Section 9: Sets and Maps (Tue Apr 26)

Problems: Solve the following two (2) problems on paper (hand-written or printed) and bring your sheet of paper to your section:

  1. Self-Check 11.10 (p733): A List has every method that a Set has, and more. So why would you use a Set rather than a List? (A few sentences will suffice.)
  2. Self-Check 11.18 (p735): What keys and values are contained in the following map after this code executes? (write the final contents of the map in the following format; the relative order of the keys doesn't matter. {key1=value1, key2=value2, ...}
    Map<Integer, String> map = new HashMap<Integer, String>();
    map.put(8, "Eight");
    map.put(41, "Forty-one");
    map.put(8, "Ocho");
    map.put(18, "Eighteen");
    map.put(50, "Fifty");
    map.put(132, "OneThreeTwo");
    map.put(28, "Twenty-eight");
    map.put(79, "Seventy-nine");
    map.remove(41);
    map.remove(28);
    map.remove("Eight");
    map.put(50, "Forty-one");
    map.put(28, "18");
    map.remove(18);
    

Section 8: Recursive programming (Thu Apr 21)

Problems: Solve the following three (3) problems on paper (hand-written or printed) and bring your sheet of paper to your section:

  1. Self-Check 12.10 (p804): What would be the effect
  2. Self-Check 12.12 (p805): What are the differences...
  3. Self-Check 12.17 (p806): The following method has a bug ... (Indicate the bug and explain why it causes the method to fail. Why does your change solve the problem?)
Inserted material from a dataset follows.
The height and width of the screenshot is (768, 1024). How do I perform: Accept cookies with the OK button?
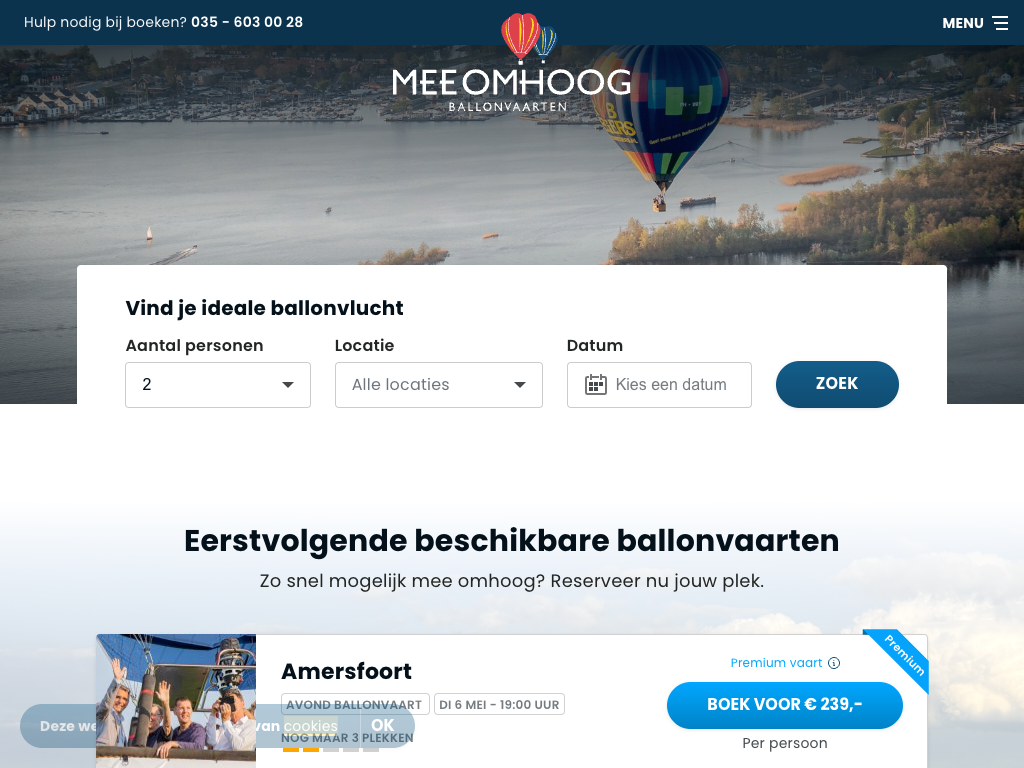point(383,726)
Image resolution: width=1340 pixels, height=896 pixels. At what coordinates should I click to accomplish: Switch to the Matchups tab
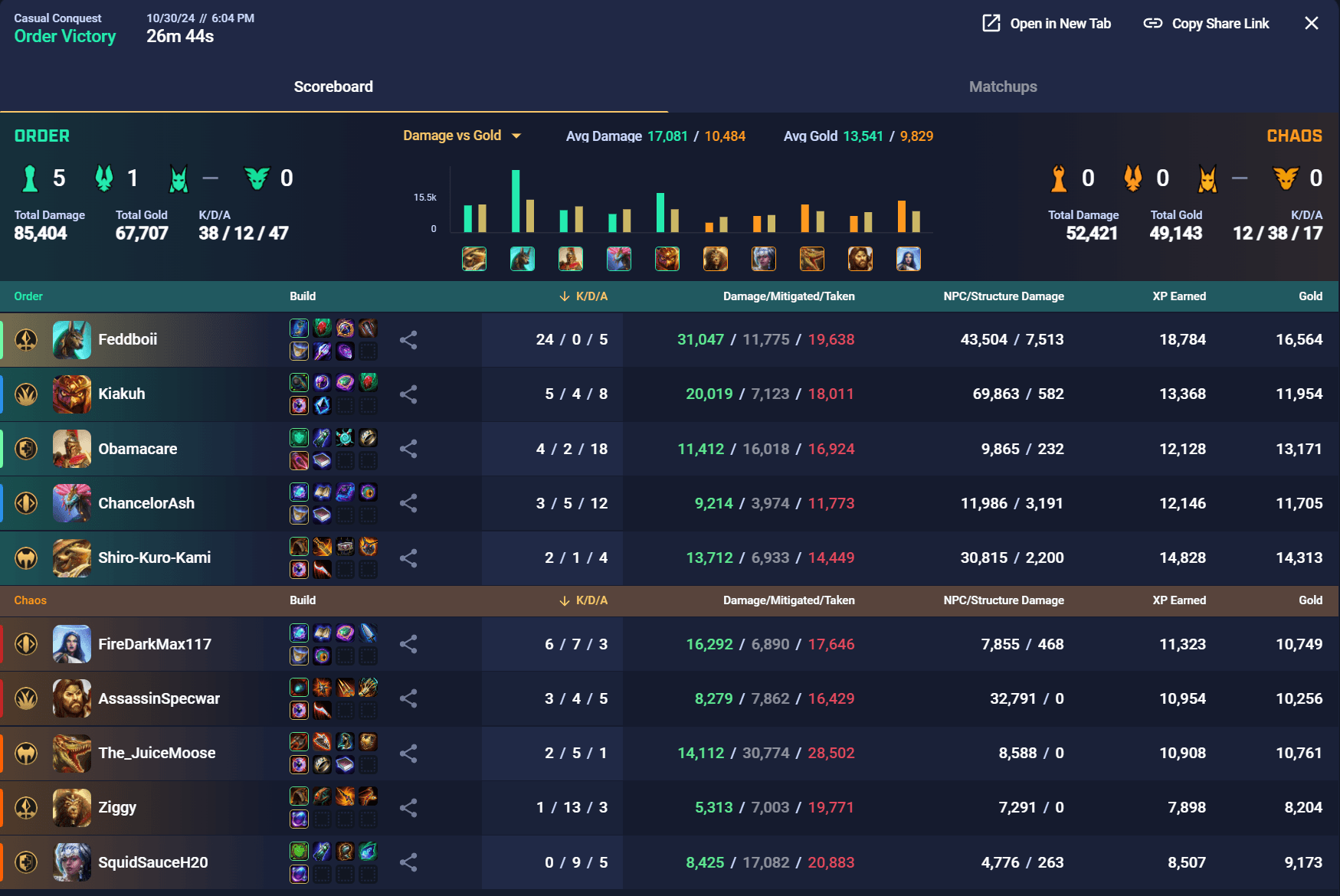pos(1003,87)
Section 7: Recursion (Tue Apr 19)

Problems: Solve the following two (2) problem on paper (hand-written or printed) and bring your sheet of paper to your section:

  1. Self-Check 12.4 (p803): mystery1 method. For each of the following calls, indicate the output that is produced by the method: (Solve only parts (a), (b), and (e). Show your work by writing out the series of calls that are made before writing the final output. For example, if mystery1(5) calls mystery1(4), write the sequence of such calls before your answer.)
  2. Self-Check 12.11 (p805): The following method is an attempt...

Section 6: Linked lists (Thu Apr 14)

Problems: Solve the following two (2) problems on paper (hand-written or printed) and bring your sheet of paper to your section:

  1. Self-Check 16.20 (p998): When you add or remove ...
  2. Exercise 16.1 (p999): Write a method called set that ... (You can base your solution on the get method we wrote in lecture. If you're having trouble, do the best that you can in < 30 minutes and turn in your best effort.)

Section 2: implementing ArrayIntList (Thurs Mar 31)

Problems: Solve the following two (2) Self-Check problems on paper (hand-written or printed) and bring your sheet of paper to your section:

  1. Self-Check 15.7 (p946): An element can be inserted at ...
  2. Self-Check 15.8 (p946): Write methods called min and max that ... (Write just one of the two methods. Either one is fine. You don't need to write both.)

You don't need to write a complete program; just the relevant lines of code to answer the question.